Southampton Village last year banned right turns onto Hill Street/Montauk Highway from roads coming in from the north during rush hour, and left turns from roads coming in from the south. During the summer of 2022, the village posted police officers at every intersection to stop cars from entering the highway — both to discourage cut-through traffic but also to alleviate the merging, which worsens the backups of vehicles using the main road — but the practice was too expensive to continue in the long term.
Now the village is also looking at weight limits as a possible way of at least alleviating some of the problem by removing the heavy commercial vehicles from the blur of traffic wending through neighborhoods that lie between main access roads.
“We have bumper-to-bumper traffic on residential streets — to the point where between 4 p.m. and 7 p.m. we have people who literally cannot get out of their own driveways,” Southampton Village Mayor Bill Manager said. “It’s really affecting the quality of life for a lot of residents.”
The village has purchased a portable vehicle scale and has hired traffic consultants to identify village roads where new weight limits could be used to tamp down bypass traffic by heavy trucks — which are a nuisance for residents and also put undue wear-and-tear on residential streets not built to the same specifications as primary roadways.
“We can enforce some weight limits and let the police do some enforcement that way,” the mayor said. “We think that will help.”
Manger is on County Executive-Elect Ed Romaine’s transition team, and said he’s been voicing the concerns of South Fork leaders to keep advancing the effort to find solutions to the traffic snarls.

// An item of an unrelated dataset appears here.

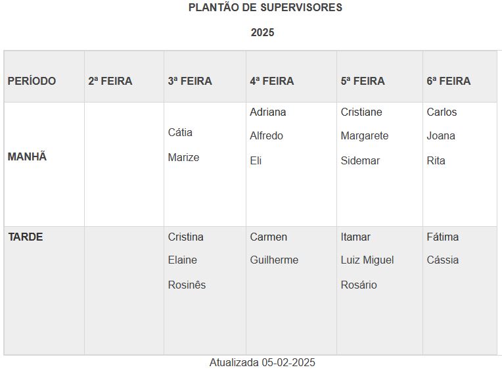The width and height of the screenshot is (502, 378).
Task: Click the 6ª FEIRA column header
Action: point(449,81)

East End officials are meeting this week with representatives of the MTA to discuss the future of rail service between Speonk and Montauk, Van Scoyoc said, and plan to press for expansions of service in the near future.
“They’re doing a needs assessment for the next 20 years — many of those needs are needed now, and have been for the last five years,” he said. “There is really no opportunity to increase our roadways and the railroad is underutilized and in order to better utilize it required infrastructure improvements.”